= Supplied records =
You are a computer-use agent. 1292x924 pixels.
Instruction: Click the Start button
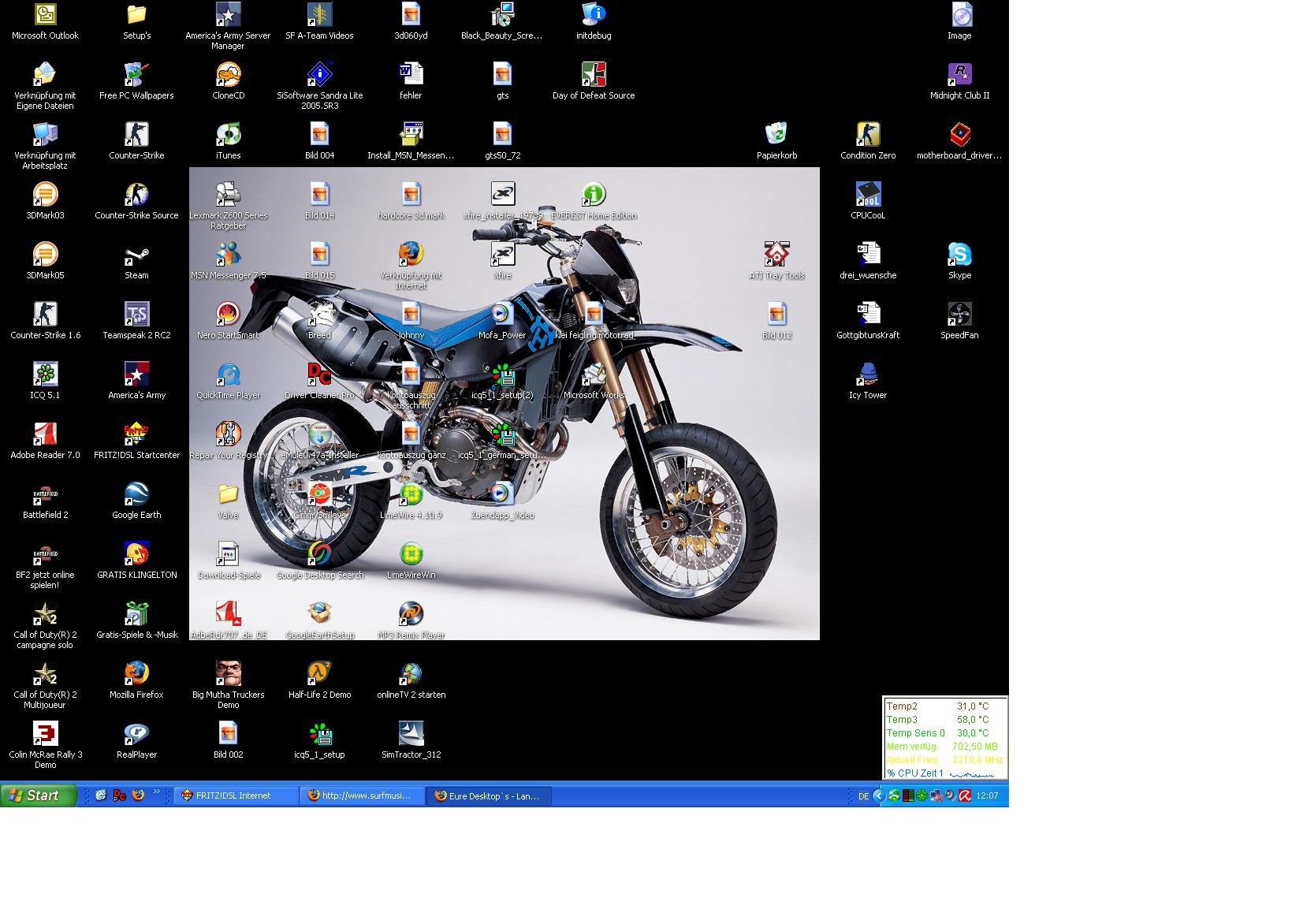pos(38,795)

...

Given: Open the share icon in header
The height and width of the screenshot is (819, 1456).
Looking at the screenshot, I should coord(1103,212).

= Short task =
Reproduce the entries word for word, beginning at the line that contains "Given: Open the share icon in header" and stopping after the line that contains "Looking at the".

= Worked solution =
Given: Open the share icon in header
The height and width of the screenshot is (819, 1456).
Looking at the screenshot, I should coord(1103,212).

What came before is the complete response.